PROBLEM STATEMENT:
Working line by line, output the entries below exactly as they appear.

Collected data
***

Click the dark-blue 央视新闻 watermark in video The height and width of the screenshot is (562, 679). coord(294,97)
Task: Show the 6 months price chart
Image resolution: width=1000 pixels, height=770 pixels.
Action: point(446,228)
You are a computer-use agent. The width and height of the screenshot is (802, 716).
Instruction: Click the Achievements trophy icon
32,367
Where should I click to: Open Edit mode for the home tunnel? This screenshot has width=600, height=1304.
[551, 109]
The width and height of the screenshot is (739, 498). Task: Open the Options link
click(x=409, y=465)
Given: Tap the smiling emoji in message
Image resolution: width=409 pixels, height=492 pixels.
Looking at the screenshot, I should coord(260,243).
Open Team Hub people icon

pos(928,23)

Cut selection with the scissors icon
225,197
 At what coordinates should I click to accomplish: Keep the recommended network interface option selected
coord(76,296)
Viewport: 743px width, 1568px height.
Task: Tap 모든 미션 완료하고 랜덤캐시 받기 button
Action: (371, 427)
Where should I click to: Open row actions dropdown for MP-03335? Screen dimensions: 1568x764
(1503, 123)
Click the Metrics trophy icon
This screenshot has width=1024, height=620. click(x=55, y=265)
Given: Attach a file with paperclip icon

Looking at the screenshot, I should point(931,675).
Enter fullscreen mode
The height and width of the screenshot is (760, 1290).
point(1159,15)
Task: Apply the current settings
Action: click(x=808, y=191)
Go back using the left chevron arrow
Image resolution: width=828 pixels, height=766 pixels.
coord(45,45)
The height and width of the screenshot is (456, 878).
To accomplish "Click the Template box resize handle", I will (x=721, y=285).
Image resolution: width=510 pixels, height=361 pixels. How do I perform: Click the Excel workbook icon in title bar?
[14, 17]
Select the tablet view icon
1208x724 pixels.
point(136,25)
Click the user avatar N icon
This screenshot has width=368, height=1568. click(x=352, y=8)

***

REPLY TO THE EXERCISE:
Click the dark-blue 央视新闻 watermark in video The height and width of the screenshot is (562, 679). coord(294,97)
Task: Show the 6 months price chart
Image resolution: width=1000 pixels, height=770 pixels.
Action: point(446,228)
You are a computer-use agent. The width and height of the screenshot is (802, 716).
Instruction: Click the Achievements trophy icon
32,367
Where should I click to: Open Edit mode for the home tunnel? This screenshot has width=600, height=1304.
[551, 109]
The width and height of the screenshot is (739, 498). Task: Open the Options link
click(x=409, y=465)
Given: Tap the smiling emoji in message
Image resolution: width=409 pixels, height=492 pixels.
Looking at the screenshot, I should coord(260,243).
Open Team Hub people icon

pos(928,23)

Cut selection with the scissors icon
225,197
 At what coordinates should I click to accomplish: Keep the recommended network interface option selected
coord(76,296)
Viewport: 743px width, 1568px height.
Task: Tap 모든 미션 완료하고 랜덤캐시 받기 button
Action: (371, 427)
Where should I click to: Open row actions dropdown for MP-03335? Screen dimensions: 1568x764
(1503, 123)
Click the Metrics trophy icon
This screenshot has width=1024, height=620. click(x=55, y=265)
Given: Attach a file with paperclip icon

Looking at the screenshot, I should point(931,675).
Enter fullscreen mode
The height and width of the screenshot is (760, 1290).
point(1159,15)
Task: Apply the current settings
Action: click(x=808, y=191)
Go back using the left chevron arrow
Image resolution: width=828 pixels, height=766 pixels.
coord(45,45)
The height and width of the screenshot is (456, 878).
To accomplish "Click the Template box resize handle", I will (x=721, y=285).
Image resolution: width=510 pixels, height=361 pixels. How do I perform: Click the Excel workbook icon in title bar?
[14, 17]
Select the tablet view icon
1208x724 pixels.
point(136,25)
Click the user avatar N icon
This screenshot has width=368, height=1568. click(x=352, y=8)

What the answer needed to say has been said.